• What needs to be done
Your answer must consist solely of the line containing "Or purchase a paid subscription. (99, 2345)" and each line after it through the end of the data, copied exactly.

--------------------

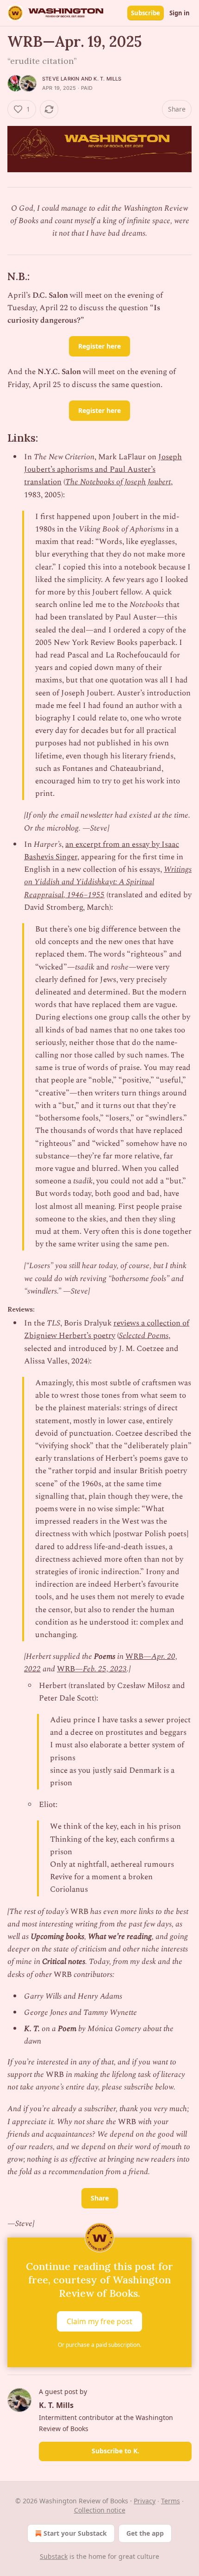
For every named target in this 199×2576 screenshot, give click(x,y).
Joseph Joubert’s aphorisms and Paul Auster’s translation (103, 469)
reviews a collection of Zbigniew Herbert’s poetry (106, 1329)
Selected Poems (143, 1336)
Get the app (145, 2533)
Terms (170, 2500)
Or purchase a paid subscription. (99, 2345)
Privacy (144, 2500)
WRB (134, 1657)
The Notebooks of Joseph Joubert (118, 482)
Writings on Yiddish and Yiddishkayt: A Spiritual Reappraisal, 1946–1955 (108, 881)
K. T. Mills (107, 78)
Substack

--------------------

• Solution for this task
Or purchase a paid subscription. (99, 2345)
Privacy (144, 2500)
WRB (134, 1657)
The Notebooks of Joseph Joubert (118, 482)
Writings on Yiddish and Yiddishkayt: A Spiritual Reappraisal, 1946–1955 (108, 881)
K. T. Mills (107, 78)
Substack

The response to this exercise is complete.